Volvió hacia la caseta, pero de repente oyó muy cerca el ruido del azadón —zaca, zaca, zaca— al cavar la tierra. Pedrín se agazapó bajo unas matas. Pero, después de un momento, como no pasaba nada, salió de allí, se encaramó en lo alto de una carretilla y echó una ojeada a su alrededor. Lo primero que vio fue al tío Gregorio escardando las cebollas. Estaba de espaldas a Pedrín, y más allá a lo lejos… ¡el portillo!

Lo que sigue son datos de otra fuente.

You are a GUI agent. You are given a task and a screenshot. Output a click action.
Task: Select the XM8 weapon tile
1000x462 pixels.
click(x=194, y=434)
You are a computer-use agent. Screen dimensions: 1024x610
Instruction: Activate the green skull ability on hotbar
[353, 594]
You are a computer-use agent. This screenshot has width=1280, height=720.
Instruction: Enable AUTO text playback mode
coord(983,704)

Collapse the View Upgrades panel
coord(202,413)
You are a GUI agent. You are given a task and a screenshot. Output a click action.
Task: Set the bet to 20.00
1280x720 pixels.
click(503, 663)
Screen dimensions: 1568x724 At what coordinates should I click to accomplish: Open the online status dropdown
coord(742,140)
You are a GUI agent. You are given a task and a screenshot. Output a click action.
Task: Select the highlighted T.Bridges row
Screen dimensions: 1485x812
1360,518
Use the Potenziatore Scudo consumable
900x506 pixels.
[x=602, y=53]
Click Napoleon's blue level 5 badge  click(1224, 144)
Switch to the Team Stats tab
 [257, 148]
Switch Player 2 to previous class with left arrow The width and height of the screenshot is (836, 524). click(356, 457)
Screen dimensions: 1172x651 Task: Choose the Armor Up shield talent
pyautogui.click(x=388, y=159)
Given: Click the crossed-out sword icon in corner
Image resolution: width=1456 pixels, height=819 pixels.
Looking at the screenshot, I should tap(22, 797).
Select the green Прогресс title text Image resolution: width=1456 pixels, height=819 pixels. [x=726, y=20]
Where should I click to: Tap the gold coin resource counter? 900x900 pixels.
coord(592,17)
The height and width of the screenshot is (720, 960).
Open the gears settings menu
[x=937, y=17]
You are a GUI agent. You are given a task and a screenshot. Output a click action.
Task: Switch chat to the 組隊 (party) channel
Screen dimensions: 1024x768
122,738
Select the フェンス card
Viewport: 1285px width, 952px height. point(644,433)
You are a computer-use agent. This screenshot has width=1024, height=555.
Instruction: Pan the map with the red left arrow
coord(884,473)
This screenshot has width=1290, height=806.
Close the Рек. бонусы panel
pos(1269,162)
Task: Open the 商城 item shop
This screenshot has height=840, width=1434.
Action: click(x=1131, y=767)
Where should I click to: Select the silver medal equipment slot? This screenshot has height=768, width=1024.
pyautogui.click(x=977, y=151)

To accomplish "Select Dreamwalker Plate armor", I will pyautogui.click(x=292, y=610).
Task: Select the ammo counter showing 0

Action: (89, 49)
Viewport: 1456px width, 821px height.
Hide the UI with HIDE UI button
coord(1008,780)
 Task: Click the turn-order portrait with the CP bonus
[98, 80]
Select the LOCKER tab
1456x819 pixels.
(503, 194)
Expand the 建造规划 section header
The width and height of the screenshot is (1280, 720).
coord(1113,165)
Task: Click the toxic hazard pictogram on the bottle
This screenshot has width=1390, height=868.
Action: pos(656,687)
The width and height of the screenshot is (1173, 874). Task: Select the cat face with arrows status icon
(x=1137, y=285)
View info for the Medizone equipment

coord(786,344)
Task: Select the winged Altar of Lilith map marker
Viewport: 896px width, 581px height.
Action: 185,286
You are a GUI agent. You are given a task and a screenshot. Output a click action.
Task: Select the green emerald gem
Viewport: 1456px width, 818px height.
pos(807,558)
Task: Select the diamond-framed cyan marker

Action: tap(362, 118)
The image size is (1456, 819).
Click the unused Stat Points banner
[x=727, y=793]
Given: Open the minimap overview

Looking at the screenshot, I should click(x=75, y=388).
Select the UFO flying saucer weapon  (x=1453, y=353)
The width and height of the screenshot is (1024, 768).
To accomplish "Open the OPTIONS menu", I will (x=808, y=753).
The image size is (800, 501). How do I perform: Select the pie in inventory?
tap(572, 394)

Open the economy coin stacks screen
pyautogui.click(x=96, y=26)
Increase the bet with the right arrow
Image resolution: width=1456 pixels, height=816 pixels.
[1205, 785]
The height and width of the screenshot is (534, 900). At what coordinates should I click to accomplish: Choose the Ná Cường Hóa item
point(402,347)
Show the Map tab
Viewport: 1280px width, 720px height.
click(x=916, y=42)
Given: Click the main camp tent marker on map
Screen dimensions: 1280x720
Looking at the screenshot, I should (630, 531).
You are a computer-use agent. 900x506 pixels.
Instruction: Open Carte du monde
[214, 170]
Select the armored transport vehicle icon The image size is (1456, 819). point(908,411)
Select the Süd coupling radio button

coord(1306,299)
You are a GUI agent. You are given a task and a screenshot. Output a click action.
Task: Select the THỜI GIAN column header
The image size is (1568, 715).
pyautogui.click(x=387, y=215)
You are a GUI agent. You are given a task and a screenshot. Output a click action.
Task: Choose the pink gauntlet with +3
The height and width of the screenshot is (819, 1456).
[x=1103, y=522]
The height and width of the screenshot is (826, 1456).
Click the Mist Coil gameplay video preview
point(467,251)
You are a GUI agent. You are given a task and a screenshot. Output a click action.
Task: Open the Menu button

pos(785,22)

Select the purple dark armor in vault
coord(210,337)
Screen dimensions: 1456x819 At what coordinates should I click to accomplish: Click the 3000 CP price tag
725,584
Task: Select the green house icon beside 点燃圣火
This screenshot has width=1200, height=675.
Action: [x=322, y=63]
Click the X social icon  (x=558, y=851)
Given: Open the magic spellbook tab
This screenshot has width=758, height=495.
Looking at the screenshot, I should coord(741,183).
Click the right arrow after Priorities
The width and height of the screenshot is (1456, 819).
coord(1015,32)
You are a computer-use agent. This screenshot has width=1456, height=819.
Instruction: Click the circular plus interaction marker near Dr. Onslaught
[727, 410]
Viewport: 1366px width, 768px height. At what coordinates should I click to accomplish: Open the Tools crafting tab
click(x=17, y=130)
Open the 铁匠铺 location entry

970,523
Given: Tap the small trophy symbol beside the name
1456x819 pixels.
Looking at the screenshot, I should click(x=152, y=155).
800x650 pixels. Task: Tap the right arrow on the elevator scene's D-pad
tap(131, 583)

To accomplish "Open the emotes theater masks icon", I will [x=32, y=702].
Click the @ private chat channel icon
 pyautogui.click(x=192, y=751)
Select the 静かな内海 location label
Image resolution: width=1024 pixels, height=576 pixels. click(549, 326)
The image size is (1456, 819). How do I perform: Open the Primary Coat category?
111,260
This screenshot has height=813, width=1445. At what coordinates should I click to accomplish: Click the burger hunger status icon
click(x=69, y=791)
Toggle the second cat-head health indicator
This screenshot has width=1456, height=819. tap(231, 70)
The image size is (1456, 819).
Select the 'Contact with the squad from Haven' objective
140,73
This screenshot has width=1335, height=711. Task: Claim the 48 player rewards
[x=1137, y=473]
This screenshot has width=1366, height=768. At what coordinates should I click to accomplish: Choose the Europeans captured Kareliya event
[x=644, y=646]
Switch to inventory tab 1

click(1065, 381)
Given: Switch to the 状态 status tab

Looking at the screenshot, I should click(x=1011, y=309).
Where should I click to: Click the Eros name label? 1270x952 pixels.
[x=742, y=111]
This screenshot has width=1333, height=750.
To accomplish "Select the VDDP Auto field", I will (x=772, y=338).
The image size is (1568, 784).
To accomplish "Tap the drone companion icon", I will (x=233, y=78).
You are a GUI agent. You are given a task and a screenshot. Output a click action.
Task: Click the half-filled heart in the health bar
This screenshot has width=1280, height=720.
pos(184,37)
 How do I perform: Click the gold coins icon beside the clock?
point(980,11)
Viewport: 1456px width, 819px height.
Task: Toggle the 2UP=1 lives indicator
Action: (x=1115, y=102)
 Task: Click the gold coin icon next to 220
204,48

Pedrín se bajó de la carretilla, sin hacer ruido, y empezó a correr a más no poder por una senda recta, que llevaba a la salida, por detrás de unas matas de grosellas negras.

El tío Gregorio lo vio de reojo, al volver la esquina, pero a Pedrín ya no le preocupaba. Se deslizó por debajo del portillo, y se encontró al fin fuera del huerto, a salvo en el bosque.

El tío Gregorio cogió la chaqueta y los zapatos de Pedrín e hizo con ellos un espantapájaros para asustar a los mirlos.

Pedrín no paró de correr ni miró atrás hasta que llegó sano y salvo a su casa, bajo las raíces del gran abeto.

Estaba tan agotado que se dejó caer en el suelo suave y arenoso de la madriguera cerrando los ojos. Su madre estaba cocinando y, al verlo llegar, se preguntó qué habría hecho con la ropa… ¡ya era la segunda chaqueta y el segundo par de zapatos que perdía en dos semanas!

Lamento tener que decir que Pedrín no se sintió muy bien aquella noche. Su madre lo acostó. Le preparó una infusión de manzanilla, se la llevó a la cama y se la hizo tomar al pobre Pedrín. “Una cucharada sopera antes de acostarse”, tal como solía decir el médico.

En cambio, Pitusa, Pelusa y Colita de Algodón cenaron pan, leche y zarzamoras.